Have you considered participating in our Summer Choral Festival? A new Van.org interview with Artistic Director Matthew Lewis by Vice President Claire Marinello answers all your questions about the Festival and gives insight into the process and repertoire:
Claire Marinello: How does the Summer Choral Festival work?
Matthew Lewis: Basically, it’s a way of attending a summer choir festival without leaving New York City. A sort of “staycation” for choral groupies. There are wonderful opportunities to leave New York to attend choir festivals, but this one allows people to continue their summer routine while participating in a two-week intensive workshop with a performance at the end.
For me, it started when we used to host “summer sings.” These were evenings when we would gather to read through a big choral piece, often with a guest conductor. The singers had so much fun, but often wished they could get to know the piece a bit better, allowing them to enjoy it more. So, we started this festival with that thought in mind. After four rehearsals, the singers know the piece better than they would with only one reading! Not to mention we have professional section leaders, which really helps. The result has been wonderful – an outstanding choral sound after only two weeks.
CM: This year’s program consists of Aaron Copland’s In the Beginning and Randall Thompson’s The Peaceable Kingdom. Why did you choose those two pieces?

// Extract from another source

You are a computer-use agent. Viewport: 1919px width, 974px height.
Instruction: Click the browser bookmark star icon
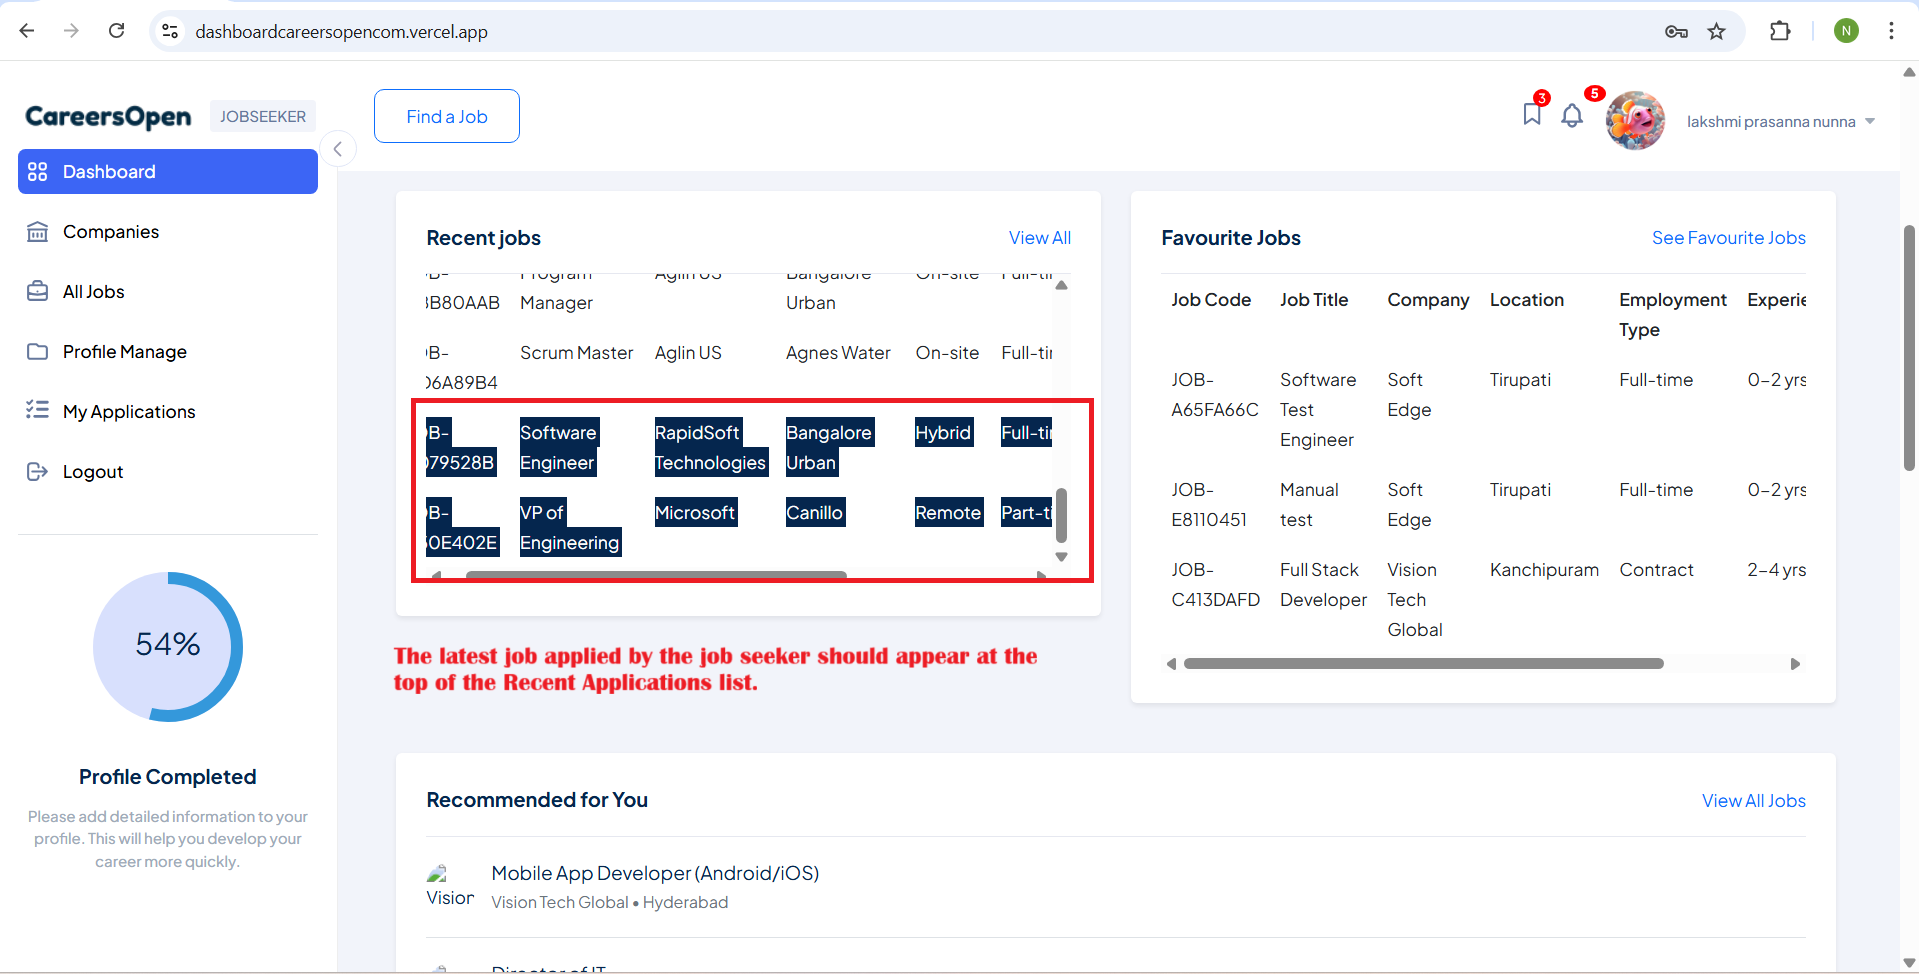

ML: We are in our bicentennial year, so I thought it would be great to pay homage to two American composers. Furthermore, since people enjoy singing so much, a program of unaccompanied music seemed due. Randall Thompson came to mind immediately, as one of the most significant American composers of choral music. The Peaceable Kingdom is a wonderful work, not performed very often, that I am certain singers and audience will enjoy. And, of course, Aaron Copland is one of the great American composers. His In the Beginning is a masterpiece for unaccompanied chorus with alto solo. The two share some similarities, but are varied enough to offer a great program.
I should also add that the Church of the Incarnation is a great space for a cappella music. The acoustic is warm for chamber music without being too distant. It’s not a cathedral acoustic, but one that allows the audience to hear what is going on with a warm acoustic enhancement.